Around the Mall & Beyond
The Smithsonian, the world's largest museum and research complex, has yet another address http://www.si.edu on the World Wide Web; so put your feet up and come visit the new 'Museum Without Walls'
- By Michael Kernan
- Smithsonian magazine, October 1995, Subscribe
(Page 3 of 4)
I click on the words "Ocean Planet Online" on the general menu of offerings from NMNH and I get a layout of the rooms of the exhibit, a traveling show that opened in April. Clicking on the room labeled "Immersion" brings up a pretty logo and a short burst of words. "In ways we may never have even imagined," the screen tells me, "we're all seafarers. After thousands of years of seafaring, we're only beginning to fathom the workings of our watery planet."
I can click on a montage of seagulls, buoys, boats and fish to hear the sounds of waves, the call of the birds, the buoy bells and so on. But that's merely a frill. Clicking my way along from room to room, I visit the sections on ocean science, sea people, the sea store, oceans in peril, heroes and others.

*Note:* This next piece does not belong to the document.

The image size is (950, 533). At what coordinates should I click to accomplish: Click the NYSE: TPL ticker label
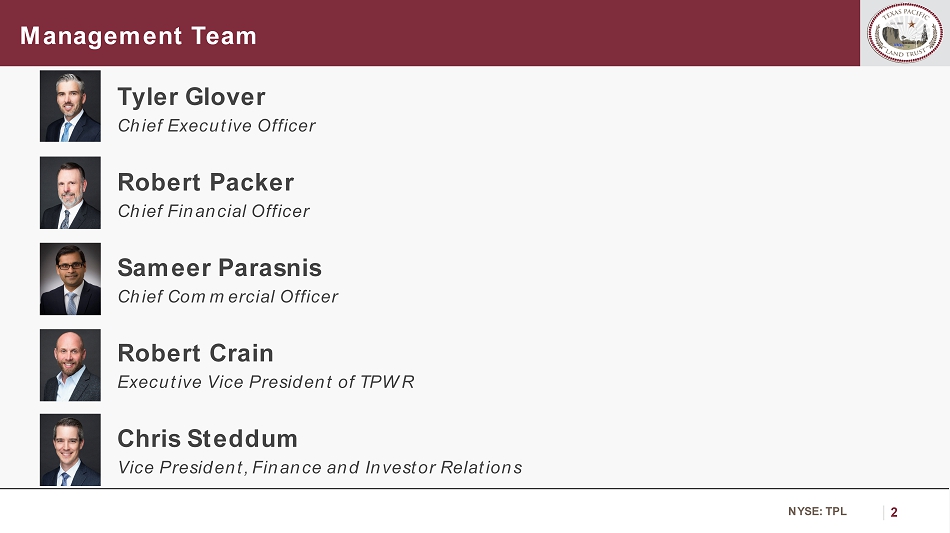click(x=816, y=512)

Invited to go deeper by choosing from a list of subsections, I pick "El Niño" and get another map and still more information and yet another list of even more in-depth subjects including "El Niño and the Southern Oscillation: A Reversal of Fortune," which happens to be a master's thesis by Kimberly Amaral.
El Nino, I read, is a mysterious wind shift in the Pacific that occurs every two to seven years around November or December (hence the name "Niño," "the Christ Child"), when the westerly trade winds subside and allow the warm water they have been pushing to the west to flow back into the eastern Pacific. Everywhere, things go crazy. Fish, robbed of nutrient-rich cool water, die. There are droughts in Australia, Southern Africa and India; cyclones in Tahiti; mud slides in Colorado; floods in Peru.
Another section concerns the risks at sea, featuring a lot of statistics and stuff about memorials and rituals of the seafaring folk. There are pictures of the many artifacts connected with risk, from memorial wreaths to be cast on the water to weather charms and survival suits.
By now I have pretty well mastered the virtual Ocean Planet, I think. Time to head over to the real museum.
People in shorts, people in T-shirts, mothers and babies, groups of schoolchildren, tour leaders with furled umbrellas — pretty much the standard summer crowd at a Washington museum. Once inside, information pours over me.
Here is a glass tower filled with Nike sneakers. Is this relevant? Oh yes: 60,000 of them fell off a ship in the northeast Pacific in 1990. Some washed up a year later in Oregon; by '93 some had reached Hawaii; more are expected on the Atlantic coast by '96, brought by the ponderous movements of a gyre, a tremendous circular ocean current.